Effizienter Muskelaufbau: Braucht der Körper Nahrungsergänzungsmittel?

Die Ernährung spielt eine entscheidende Rolle beim Aufbau genauso wie beim Erhalt von Muskeln. Wissenschaftlichen Studien zufolge ist ihr Anteil am Erwerb und Erneuerung von Muskeln mit rund 70 Prozent anzusetzen. Dagegen entfallen auf das Training lediglich 30 Prozent. Aus diesem Grund achten erfolgreiche Sportler konsequent darauf, sich jeden Tag ausgewogen und proteinreich zu ernähren. Sie wissen, dass der Körper auf die Zuführung bestimmter Nährstoffe in ausreichender Menge angewiesen ist, um effizient Muskeln aufzubauen zu können.

Effizienter Muskelaufbau: Braucht der Körper Nahrungsergänzungsmittel?
Effizienter Muskelaufbau: Braucht der Körper Nahrungsergänzungsmittel?

Proteine als Baustein von Muskeln

Ein hoher Eiweißgehalt der Nahrung stellt für häufig trainierende Sportler dementsprechend ein absolutes Muss dar.

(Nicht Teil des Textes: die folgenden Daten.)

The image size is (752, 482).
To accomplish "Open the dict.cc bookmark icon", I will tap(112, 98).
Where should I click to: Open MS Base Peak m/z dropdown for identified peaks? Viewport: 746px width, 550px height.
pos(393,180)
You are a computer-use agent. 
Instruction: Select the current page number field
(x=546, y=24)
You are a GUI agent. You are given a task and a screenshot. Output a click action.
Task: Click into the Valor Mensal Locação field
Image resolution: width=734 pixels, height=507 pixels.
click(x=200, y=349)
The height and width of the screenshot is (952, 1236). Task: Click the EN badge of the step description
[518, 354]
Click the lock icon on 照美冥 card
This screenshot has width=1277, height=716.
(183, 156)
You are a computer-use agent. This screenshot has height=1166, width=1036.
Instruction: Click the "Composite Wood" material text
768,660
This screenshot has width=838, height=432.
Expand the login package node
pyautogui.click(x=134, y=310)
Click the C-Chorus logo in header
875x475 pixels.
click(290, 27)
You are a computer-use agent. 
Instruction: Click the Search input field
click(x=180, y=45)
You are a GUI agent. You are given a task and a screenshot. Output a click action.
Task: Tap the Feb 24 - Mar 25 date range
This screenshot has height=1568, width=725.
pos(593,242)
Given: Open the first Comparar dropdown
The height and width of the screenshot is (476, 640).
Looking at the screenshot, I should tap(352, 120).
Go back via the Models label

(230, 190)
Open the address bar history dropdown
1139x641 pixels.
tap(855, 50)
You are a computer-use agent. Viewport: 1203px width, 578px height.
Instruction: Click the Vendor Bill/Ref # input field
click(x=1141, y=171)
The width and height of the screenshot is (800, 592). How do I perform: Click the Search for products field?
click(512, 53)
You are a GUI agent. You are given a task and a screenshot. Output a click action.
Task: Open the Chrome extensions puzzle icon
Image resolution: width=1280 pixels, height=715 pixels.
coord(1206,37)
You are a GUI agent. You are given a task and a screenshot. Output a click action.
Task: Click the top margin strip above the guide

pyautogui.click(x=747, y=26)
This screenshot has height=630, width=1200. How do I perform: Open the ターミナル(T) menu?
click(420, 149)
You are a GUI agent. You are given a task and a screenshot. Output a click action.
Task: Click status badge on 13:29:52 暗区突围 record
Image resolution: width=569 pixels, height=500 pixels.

Als Faustregel gilt dabei der Grundsatz: Wer Krafttraining betreibt, sollte täglich etwa 1,5 bis 2 Gramm Eiweiß pro Kilogramm Körpergewicht zu sich nehmen. Dabei ist allerdings zu berücksichtigen, dass viele Bodybuilder und andere Kraftsportler eine deutliche Erhöhung der Muskelmasse und damit auch des Gewichts anstreben. Sie benötigen deswegen eine noch größere Protein-Zufuhr. Außerdem sollte die Regel Beachtung finden, derzufolge der Eiweißbedarf umso höher ausfällt, je intensiver der Sportler trainiert.

Weitere gesundheitsfördernde Effekte von Eiweiß

Darüber hinaus entfalten Proteine weitere positive Wirkungen auf den Organismus: Sie schützen zuverlässig vor Verletzungen und unterstützen die Regeneration des Körpers nach beanspruchenden Trainingseinheiten. Sporttreibende sollten darauf achten, dass sie bevorzugt eiweißhaltige Nahrungsmittel zu sich nehmen, die reich an Mikronährstoffen in Form von Vitaminen und Mineralstoffen sowie Spurenelementen sind. Diese Stoffe sorgen dafür, dass es zu keinen Mangelerscheinungen kommt, und der Organismus sich auf den Aufbau von Muskeln konzentrieren kann.

Pflanzliche und tierische Proteine

In der Regel lässt sich diese Versorgung mit Eiweiß ohne Probleme mit einer sorgfältig geplanten Ernährung ohne die regelmäßige Einnahme von Nahrungsergänzungsmitteln durchführen. Auf dem Speisezettel muss dann jeden Tag proteinreiche Nahrung stehen. Besonders viel Eiweiß ist in den folgenden Lebensmitteln tierischen Ursprungs enthalten:

– Eier
– Milch und Milchprodukte
– Thunfisch, Lachs und andere Fischarten
– Rindfleisch

Doch auch zahlreiche pflanzliche Nahrungsmittel weisen wertvolles Eiweiß in einer hohen Konzentration auf. Dazu gehören unter anderem diese pflanzlichen Produkte:

– Bohnen, Erbsen und andere Hülsenfrüchte
– Mais
– Soja
– Nüsse und Samen

Die biologische Wertigkeit von pflanzlichem und tierischem Eiweiß

Allerdings ist bei der Zusammenstellung des Speisezettels von Sportlern zu berücksichtigen, dass der menschliche Organismus tierisches Eiweiß besser verarbeiten kann als pflanzliche Proteine: Während der Wirkungsgrad bei Proteinen aus tierischen Quellen bei 80 bis 90 Prozent liegt, beträgt er bei pflanzlichem Eiweiß lediglich 60 bis 80 Prozent. Wirkungsgrad ist dabei als Umwandlung von Eiweiß in Muskelmasse zu verstehen. So können Sportler beispielsweise aus 100 Gramm Proteinen, die in Fleisch enthalten sind, bis zu 90 Gramm eigene Muskeln aufbauen.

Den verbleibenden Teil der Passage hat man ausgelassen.